$$\sum _{k=1} ^\infty \frac{(-1)^k}{k}$$
I know this question has been answered a few times but my professor has not taught alternating series test yet or anything other than ratio test, root test and comparison test where $a_i \geq 0$ for every $i \in \mathbb N$ and $\sum_{i=1} ^\infty a_i$ converges and if $|b_i| \leq a_i$ for every i then $\sum_{i=1} ^\infty b_i$ converges absolutely.
So here's my attempt using Cauchy criterion.
What we know: We say that the series $\sum _{i=1}^\infty a_i$ converges if the sequence of partial sums $(S_i)_i$$_\in$$_\mathbb N$ converges.
From Cauchy criterion, $(S_i)_i$$_\in$$_\mathbb N$ converges if and only if it is a Cauchy sequence.
It is quite obvious that $$\lim_{k\to\infty} S_k = \sum _{k=1}^\infty \frac{(-1)^k}{k}$$.
I denote $\lim_{k\to\infty} S_k = S$
Suppose ($S_k$) is convergent. Then $\forall \epsilon \gt 0, \exists N \in \mathbb N$ such that $\forall n \geq N,$
$|S_n - S|$ = $\vert \sum_{k=n+1} ^\infty \vert$ $\lt \epsilon$
I am stuck here. Is it possible to find such N for all $\epsilon \gt 0$ to hold
$\vert \sum_{k=n+1} ^\infty \vert$ $\lt \epsilon$
to be true?
(If yes, then the sequence ($S_k$) is convergent so $\sum_{k=1} ^\infty \frac{(-1)^k}{k}$ is convergent by the definition but I don't quite understand if we can always find such N)

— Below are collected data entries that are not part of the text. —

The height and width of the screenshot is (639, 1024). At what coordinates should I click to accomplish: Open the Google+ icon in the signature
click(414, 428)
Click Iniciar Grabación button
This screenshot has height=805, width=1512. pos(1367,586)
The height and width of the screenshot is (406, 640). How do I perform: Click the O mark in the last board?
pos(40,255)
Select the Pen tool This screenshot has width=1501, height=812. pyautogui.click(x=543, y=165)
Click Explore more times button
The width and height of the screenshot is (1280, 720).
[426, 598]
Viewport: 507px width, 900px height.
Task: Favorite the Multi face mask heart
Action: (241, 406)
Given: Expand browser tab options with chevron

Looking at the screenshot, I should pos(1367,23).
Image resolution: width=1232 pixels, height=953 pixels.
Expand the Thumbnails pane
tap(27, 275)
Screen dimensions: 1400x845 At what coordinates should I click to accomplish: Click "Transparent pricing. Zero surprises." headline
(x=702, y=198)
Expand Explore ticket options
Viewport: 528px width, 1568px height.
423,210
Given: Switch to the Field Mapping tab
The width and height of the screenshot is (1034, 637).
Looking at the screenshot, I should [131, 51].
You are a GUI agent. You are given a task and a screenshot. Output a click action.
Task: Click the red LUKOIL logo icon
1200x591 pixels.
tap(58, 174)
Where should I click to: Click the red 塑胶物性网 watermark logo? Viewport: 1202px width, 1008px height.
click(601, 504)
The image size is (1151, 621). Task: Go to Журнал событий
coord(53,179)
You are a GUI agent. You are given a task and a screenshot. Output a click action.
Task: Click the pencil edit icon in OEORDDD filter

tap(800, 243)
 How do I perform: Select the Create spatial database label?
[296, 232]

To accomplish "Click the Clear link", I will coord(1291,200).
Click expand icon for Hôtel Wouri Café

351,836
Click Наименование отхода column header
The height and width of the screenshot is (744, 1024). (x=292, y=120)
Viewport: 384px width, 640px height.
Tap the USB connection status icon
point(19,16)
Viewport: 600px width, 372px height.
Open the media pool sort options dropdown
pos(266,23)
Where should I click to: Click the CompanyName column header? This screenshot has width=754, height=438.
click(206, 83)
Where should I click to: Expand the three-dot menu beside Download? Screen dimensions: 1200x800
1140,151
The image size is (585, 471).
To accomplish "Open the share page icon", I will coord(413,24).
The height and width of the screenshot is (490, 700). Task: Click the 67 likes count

edit: I don't think ratio test or root test are applicable to solve this and is the alternating series test the only way to solve this problem?
Hint. Let $$ s_n=\sum_{k=1}^n\frac{(-1)^k}{k} $$ Then observe that $$ s_1<s_3<\cdots<s_{2n-1}<s_{2n+1}<s_{2n+2}<s_{2n}<s_{2n-2}<\cdots<s_4<s_2 $$ Hence $a_n=s_{2n-1}$ is increasing and upper bounded, by $s_2$, while $b_n=s_{2n}$ is decreasing and lower bounded by $s_1$. Hence both converge, and since $a_n<b_n$, then $$ \lim a_n\le \lim b_n $$ But $b_n-a_n=\frac{1}{2n}\to 0$, and hence $$ \lim a_n= \lim b_n $$
Note. Inevitably, the idea of the proof of Alternating series test is used in the above proof.